Пытаюсь пересказать Тюре Санькины телеги — чувствую, сам с катушек съезжаю. Огромное искушение взять того же, что Стас, — да сразу сто пятьдесят, но как представлю эту картину: два бухих параноика пытаются понять третьего, покойного…

И все время маячат в сознании эти звонки. Два сброшенных — и разговор, который Сашка вела на кухне за закрытой дверью. С кем-то, кого она коротко называла, односложно… (-…Такой номер -… — вам знаком?…) И еще вспоминаются вопросы про вискарь и про “траву”. Что, был у Саньки кто-то после меня?…

В итоге Тюрину я ни про звонки, ни про предполагаемого визитера ничего не сказал. Черт его знает, как бы он в своем состоянии это воспринял.

В половине восьмого я вылез из мотора в Андрюхиных Плявниеках, “Плевках”, двинул знакомым маршрутом во дворы — и вдруг, посреди фаршированного людьми спального района, обнаружил себя в пустом театре, по ту сторону двери с очагом в каморке папы Карло.

Безлюдье и застылость. Не вполне настоящесть окружающего. Пластмассовый треск льда под ногами.
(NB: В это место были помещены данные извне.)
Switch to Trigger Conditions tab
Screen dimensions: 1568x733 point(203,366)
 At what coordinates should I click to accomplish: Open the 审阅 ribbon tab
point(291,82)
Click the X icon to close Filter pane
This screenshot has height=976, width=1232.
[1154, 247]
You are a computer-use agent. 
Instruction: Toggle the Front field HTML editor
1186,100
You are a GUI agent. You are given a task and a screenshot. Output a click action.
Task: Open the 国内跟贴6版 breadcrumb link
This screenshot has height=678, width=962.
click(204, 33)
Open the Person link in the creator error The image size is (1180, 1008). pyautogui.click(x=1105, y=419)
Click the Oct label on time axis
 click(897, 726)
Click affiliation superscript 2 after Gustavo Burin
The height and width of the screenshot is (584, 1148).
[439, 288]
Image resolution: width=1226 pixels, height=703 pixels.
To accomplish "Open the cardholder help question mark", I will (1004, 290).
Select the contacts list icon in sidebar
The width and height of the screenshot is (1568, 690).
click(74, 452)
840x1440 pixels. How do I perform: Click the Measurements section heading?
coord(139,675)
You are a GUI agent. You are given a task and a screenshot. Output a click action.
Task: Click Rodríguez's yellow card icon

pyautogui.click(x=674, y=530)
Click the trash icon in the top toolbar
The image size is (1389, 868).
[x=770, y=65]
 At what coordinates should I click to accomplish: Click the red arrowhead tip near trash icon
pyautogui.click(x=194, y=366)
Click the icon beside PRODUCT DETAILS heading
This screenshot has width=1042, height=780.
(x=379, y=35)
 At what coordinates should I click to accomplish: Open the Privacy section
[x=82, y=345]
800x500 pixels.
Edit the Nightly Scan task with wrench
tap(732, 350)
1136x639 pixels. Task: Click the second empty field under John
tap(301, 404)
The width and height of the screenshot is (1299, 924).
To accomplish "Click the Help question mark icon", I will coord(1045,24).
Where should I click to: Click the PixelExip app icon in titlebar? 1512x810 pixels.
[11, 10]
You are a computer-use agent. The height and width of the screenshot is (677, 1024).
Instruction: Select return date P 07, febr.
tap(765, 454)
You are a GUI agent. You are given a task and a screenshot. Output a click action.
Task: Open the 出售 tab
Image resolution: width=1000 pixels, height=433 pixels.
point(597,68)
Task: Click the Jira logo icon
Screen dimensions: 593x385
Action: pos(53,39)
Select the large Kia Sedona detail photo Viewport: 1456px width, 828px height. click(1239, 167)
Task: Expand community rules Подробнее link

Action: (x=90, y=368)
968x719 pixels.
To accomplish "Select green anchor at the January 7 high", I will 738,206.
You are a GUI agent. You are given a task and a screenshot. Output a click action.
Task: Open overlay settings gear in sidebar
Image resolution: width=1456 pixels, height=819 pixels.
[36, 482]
На зеленовато-синем небе месяц — как негатив половинчатой вдавленности в линолеуме от круглой алюминиевой ножки стула. Мертвенное синюшно-оранжевое свечение фонарей под жестяными козырьками подъездов липко лоснится на многократно подтаявших и смерзшихся брустверах соскобленного с тротуаров снега, в гуще голых крон уподобляет сплетение серых веток напольному вороху линялой собачьей шерсти. Вялый мороз смутно припахивает недалеким всеобщим распадом.